_What you have to do_
Find every line in the records below that holds the word "computer", and copy it out.

_Materials provided_
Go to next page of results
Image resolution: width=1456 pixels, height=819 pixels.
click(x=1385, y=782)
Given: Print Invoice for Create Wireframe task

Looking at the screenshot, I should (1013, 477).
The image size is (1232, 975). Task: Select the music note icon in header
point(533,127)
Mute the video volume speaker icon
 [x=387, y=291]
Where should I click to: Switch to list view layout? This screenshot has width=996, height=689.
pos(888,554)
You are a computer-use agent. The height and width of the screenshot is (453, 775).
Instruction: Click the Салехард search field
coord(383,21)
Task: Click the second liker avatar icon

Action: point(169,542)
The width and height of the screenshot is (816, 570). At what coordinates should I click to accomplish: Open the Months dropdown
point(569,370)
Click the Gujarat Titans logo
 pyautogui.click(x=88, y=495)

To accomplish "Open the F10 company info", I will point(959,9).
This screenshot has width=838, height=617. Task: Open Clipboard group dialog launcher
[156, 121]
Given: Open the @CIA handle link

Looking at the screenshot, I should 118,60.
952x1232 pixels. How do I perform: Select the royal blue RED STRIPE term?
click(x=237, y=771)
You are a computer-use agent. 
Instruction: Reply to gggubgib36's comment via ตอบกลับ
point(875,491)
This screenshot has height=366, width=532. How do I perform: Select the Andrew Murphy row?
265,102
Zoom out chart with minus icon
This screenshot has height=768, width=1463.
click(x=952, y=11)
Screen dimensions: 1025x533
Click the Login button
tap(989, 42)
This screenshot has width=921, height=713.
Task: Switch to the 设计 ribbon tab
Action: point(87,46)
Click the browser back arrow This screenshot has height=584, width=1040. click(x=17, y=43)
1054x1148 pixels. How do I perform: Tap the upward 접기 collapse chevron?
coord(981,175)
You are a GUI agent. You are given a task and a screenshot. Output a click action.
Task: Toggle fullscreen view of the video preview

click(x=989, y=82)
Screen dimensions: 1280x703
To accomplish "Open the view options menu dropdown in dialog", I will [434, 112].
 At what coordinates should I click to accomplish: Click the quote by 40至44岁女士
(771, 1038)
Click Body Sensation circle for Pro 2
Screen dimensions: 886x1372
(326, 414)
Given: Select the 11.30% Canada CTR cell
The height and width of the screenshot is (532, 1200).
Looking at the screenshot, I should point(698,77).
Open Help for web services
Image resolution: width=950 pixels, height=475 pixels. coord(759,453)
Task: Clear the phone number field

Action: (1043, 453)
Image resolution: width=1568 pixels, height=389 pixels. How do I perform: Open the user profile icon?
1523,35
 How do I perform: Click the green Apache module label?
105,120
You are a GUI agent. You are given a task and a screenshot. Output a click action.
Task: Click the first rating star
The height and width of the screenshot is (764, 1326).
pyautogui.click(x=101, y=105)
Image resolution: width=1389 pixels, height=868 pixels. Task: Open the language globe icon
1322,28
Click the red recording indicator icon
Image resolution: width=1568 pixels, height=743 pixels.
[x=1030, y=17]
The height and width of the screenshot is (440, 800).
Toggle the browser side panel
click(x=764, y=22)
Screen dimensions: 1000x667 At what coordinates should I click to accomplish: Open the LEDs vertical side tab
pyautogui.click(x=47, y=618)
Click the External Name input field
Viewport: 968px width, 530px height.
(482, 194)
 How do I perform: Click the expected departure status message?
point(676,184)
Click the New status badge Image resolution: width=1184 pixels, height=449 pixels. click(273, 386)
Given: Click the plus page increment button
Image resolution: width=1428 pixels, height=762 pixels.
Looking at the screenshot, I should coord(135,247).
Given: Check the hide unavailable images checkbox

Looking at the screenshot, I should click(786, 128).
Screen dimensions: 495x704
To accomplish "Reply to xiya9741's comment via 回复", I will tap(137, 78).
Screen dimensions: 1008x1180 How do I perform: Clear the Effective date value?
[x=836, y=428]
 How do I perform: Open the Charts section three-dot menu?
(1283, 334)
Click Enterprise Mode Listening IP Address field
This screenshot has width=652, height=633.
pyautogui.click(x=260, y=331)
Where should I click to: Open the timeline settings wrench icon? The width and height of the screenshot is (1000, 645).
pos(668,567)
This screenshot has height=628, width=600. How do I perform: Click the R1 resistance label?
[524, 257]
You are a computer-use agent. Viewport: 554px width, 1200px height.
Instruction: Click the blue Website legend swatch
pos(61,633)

_Output of the exercise_
You are a computer-use agent. The height and width of the screenshot is (453, 775).
You are a computer-use agent. 
You are a computer-use agent. Viewport: 554px width, 1200px height.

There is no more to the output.